Türkiye’deki her Musevî Sabataycı değildir. 15 ve 16.yy İspanya’sından kaçan Seferadlar çoğunlukla Yahudidirler fakat Doğu Avrupa ve Sovyetler tarafından gelen ve Eşkenaz olarak isimlendirilenler ise genelde Yahudi olmayan Musevîlerdendirler. Ernest Renan’dan Wittmayer’e, Samuel Krauss’dan Firkoviç’e Subbotniklerin (Rusça Sabataistler) Hazar-Türk bakiyesi olduğu fikri paylaşılır.[7]

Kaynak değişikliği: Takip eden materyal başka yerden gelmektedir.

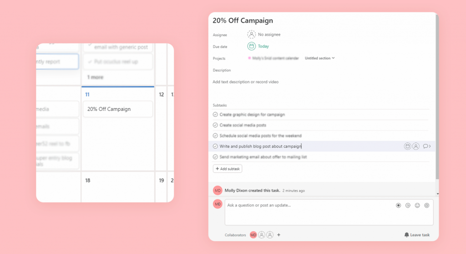This screenshot has width=466, height=254.
Task: Expand the '1 more' tasks in calendar
Action: click(95, 77)
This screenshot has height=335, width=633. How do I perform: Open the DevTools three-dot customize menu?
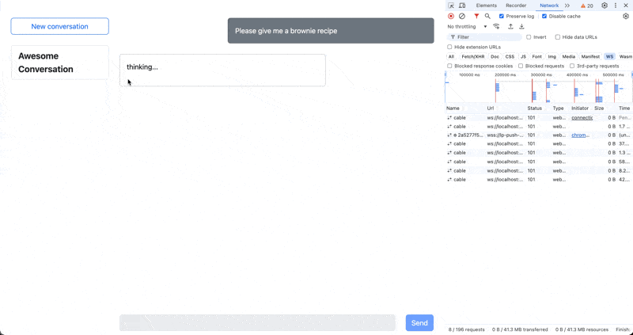click(616, 6)

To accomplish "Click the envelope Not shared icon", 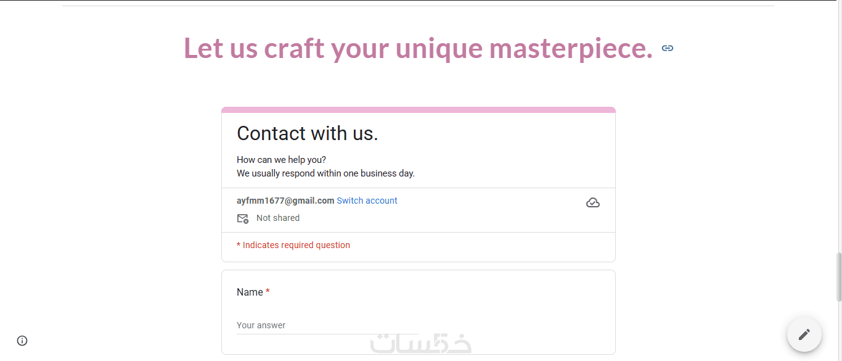I will 243,218.
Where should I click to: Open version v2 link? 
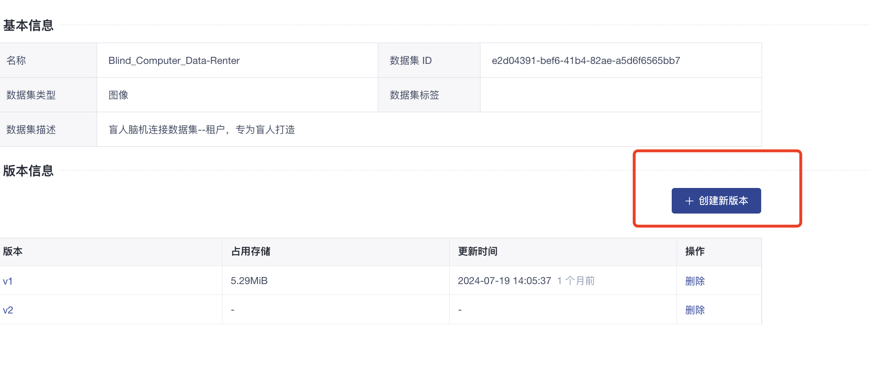pyautogui.click(x=8, y=310)
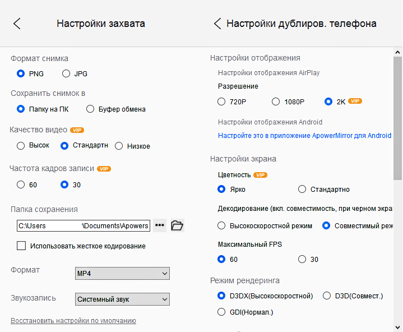403x332 pixels.
Task: Click three-dots browse button for save folder
Action: pos(160,225)
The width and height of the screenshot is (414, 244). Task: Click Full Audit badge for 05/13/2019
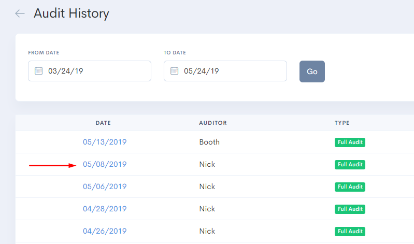tap(350, 142)
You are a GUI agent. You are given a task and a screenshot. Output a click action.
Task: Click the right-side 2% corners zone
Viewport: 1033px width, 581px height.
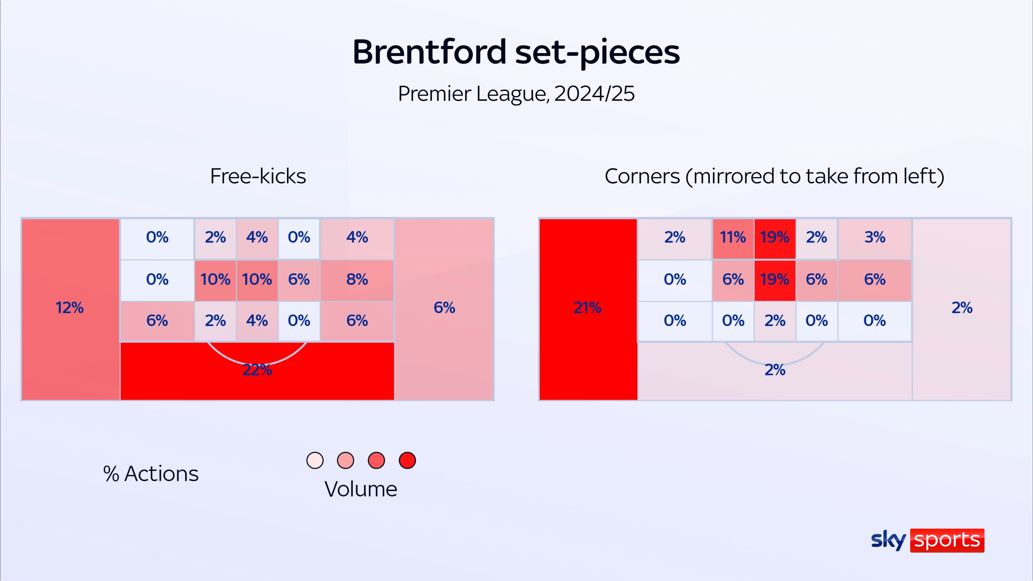coord(962,308)
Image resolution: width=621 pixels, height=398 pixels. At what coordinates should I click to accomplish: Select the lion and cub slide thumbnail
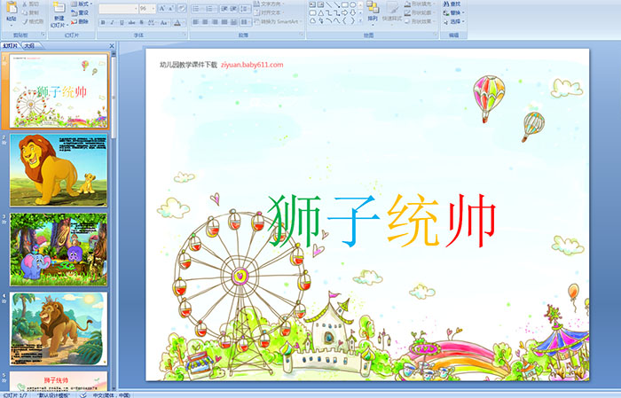59,169
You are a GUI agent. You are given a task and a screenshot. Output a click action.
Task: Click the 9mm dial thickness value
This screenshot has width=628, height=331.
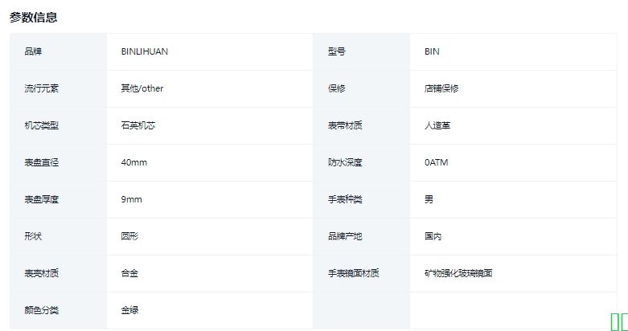tap(132, 199)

Sabataycılardan millî ülküye hizmet edenler de olmuştur, düşmanla işbirliği edenler de.. Tıpkı diğer Türkler gibi. Sayısal bir tasnif çok akıllıca olmasa da birkaç yüzbinlik bir kitleden söz etmekteyiz.
81 – Goralılar ve Boyaşlar : Kosova, Makedonya, Sırbistan, Karadağ ve Hırvatistan gibi ülkelerde yaşayan Dağ-lı / Gora-lı Türkler. Kafkasya’da da Karaçay’lara Tağ-lı, Cuhut’lara Dağ Musevîsi deniliyor. Boyaşlar / Bayaşlar ise Osmanlı bakiyesi olarak daha çok Romanya’da yaşarlar ve diğer isimleri ‘madenci’ anlamında Rudari’dir.
Sayıları ise Macaristan, Hırvatistan, Bulgaristan ve Amerika, Avustralya, Güney Afrika’ya göçenlerle birlikte tahminî olarak 50 bin civarındadır. Goralılar Müslüman, Boyaşlar Hıristiyandır.[8]
Goralılar, Türkçe-Sırpça-Arnavutça-Bulgarca-Makedonca-Boşnakça ile karışık Torlakyan[9] lehçesinin bir dalını konuşurlar ve sayıları 60 bin kadardır. Yağlı güreş ve pehlivanlık (pelivano) festivalleri, evde rakı (rakıca) ve Türk kahvesi içme gelenekleri, kahve falı; millî geleneklerindendir.
Horon’a “Oro” ve Çiftetelli’ye de “Çiftelice” diyerek davul-zurna eşliğinde oynarlar. I.Dünya Savaşı’nda birçoğu Türkiye’ye göç etti.[10] GORA ve AROG filmlerini çeken komedyen Cem Yılmaz da muhtemelen Goralıların torunlarındandır.
[1] Musevîlik (din) başka Yahudilik (soy ve din) başkadır.
[2] Arthur Koestler (13. Kabile), Kevin Alan Brook (Hazar Yahudileri)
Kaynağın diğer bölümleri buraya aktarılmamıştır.